┌──
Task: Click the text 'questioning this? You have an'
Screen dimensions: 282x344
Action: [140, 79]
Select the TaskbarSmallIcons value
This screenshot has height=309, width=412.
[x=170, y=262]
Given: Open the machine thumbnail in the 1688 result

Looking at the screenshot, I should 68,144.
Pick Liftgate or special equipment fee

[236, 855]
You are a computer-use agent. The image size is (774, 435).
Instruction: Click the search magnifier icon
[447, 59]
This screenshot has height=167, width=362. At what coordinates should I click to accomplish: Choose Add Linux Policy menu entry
└──
┌──
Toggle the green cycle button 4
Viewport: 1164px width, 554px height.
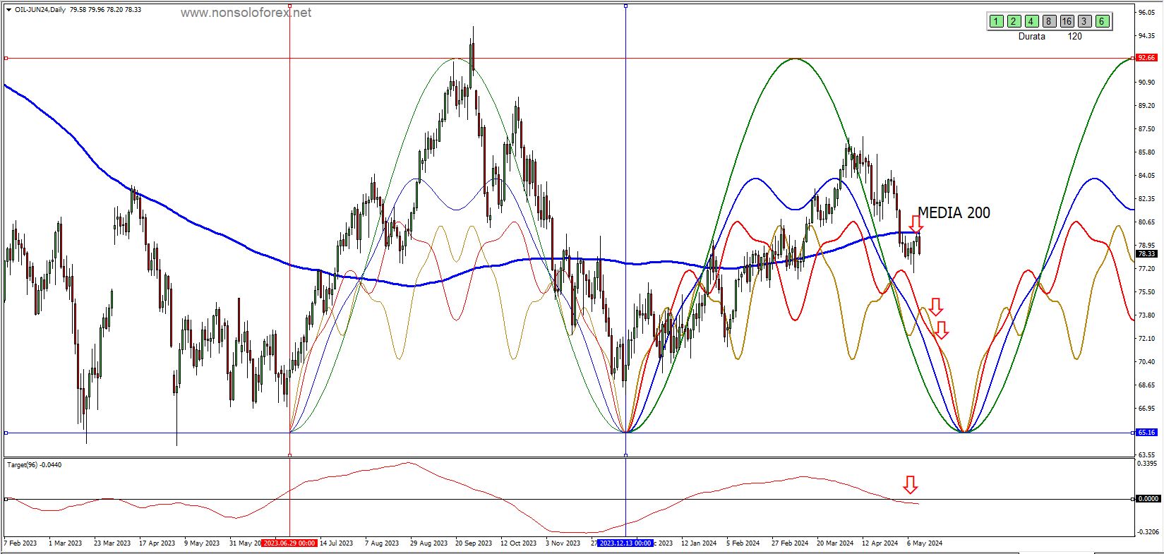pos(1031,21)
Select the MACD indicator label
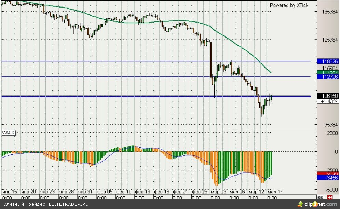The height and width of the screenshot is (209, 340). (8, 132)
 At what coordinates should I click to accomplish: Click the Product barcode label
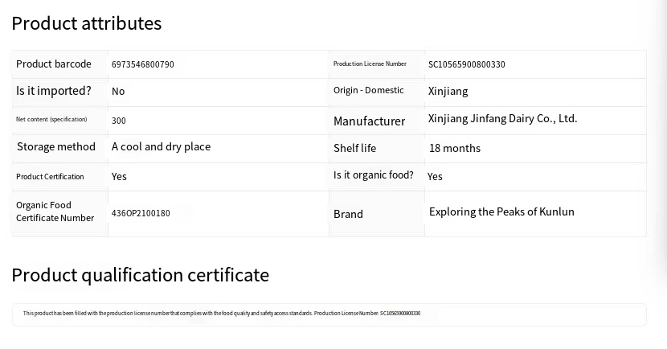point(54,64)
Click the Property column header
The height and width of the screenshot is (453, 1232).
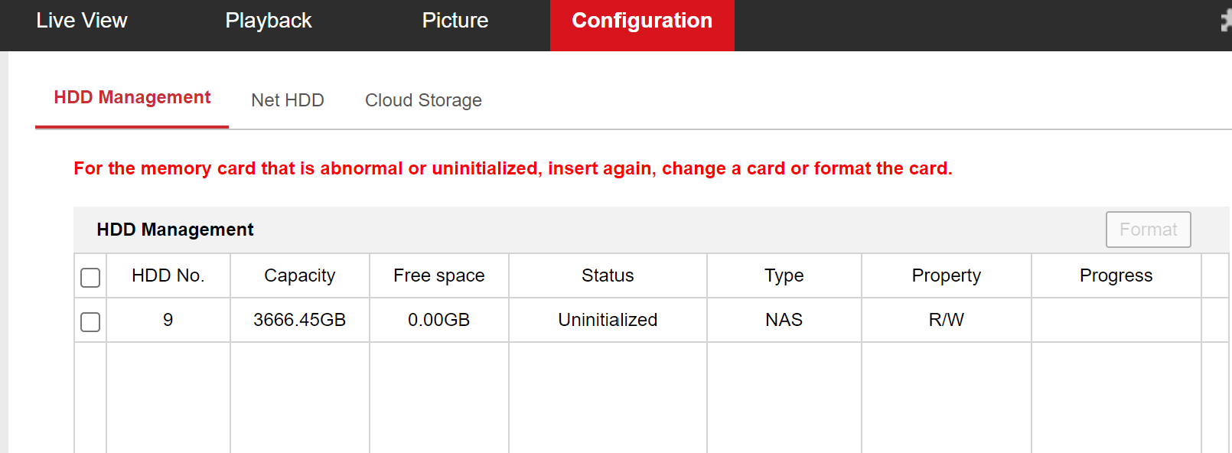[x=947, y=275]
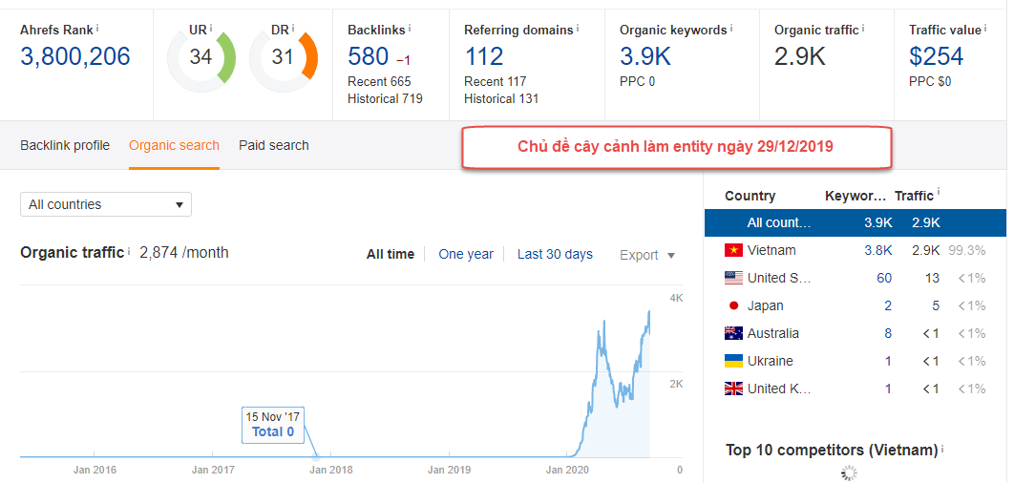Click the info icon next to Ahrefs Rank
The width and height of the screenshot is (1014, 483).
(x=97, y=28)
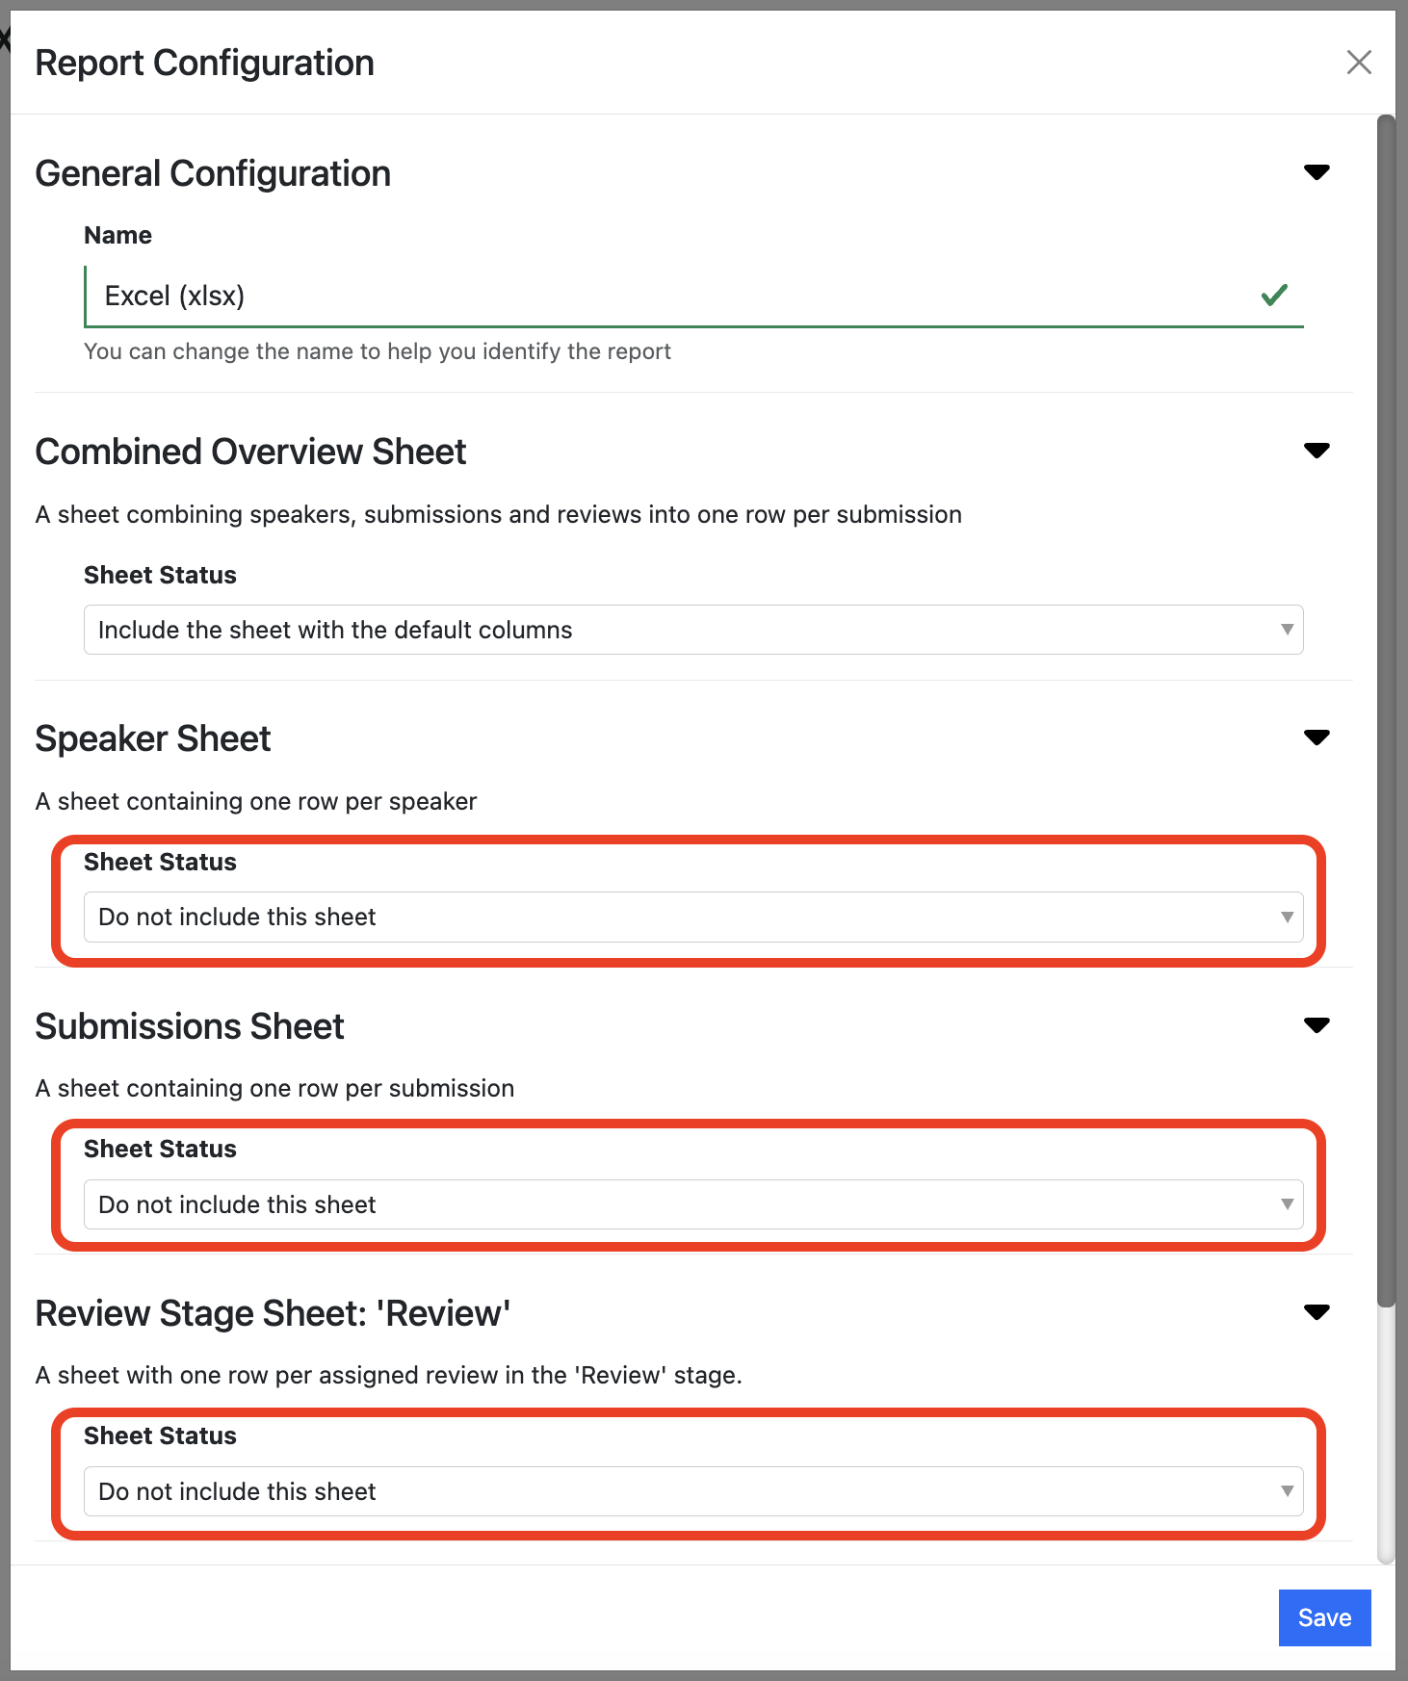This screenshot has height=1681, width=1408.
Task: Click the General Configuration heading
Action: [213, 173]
└──
Instructions for the task: Copy out the entries above from the line with "At what coordinates should I click to accomplish: Click" through the line with "Action: [213, 173]", leaving out the pictures.

Written response:
 At what coordinates should I click to accomplish: Click the Product barcode label
point(54,64)
Click the Property column header
The height and width of the screenshot is (453, 1232).
[x=947, y=275]
Click the info icon next to Ahrefs Rank
The width and height of the screenshot is (1014, 483).
(x=97, y=28)
This screenshot has height=1681, width=1408.
Task: Click the General Configuration heading
Action: [213, 173]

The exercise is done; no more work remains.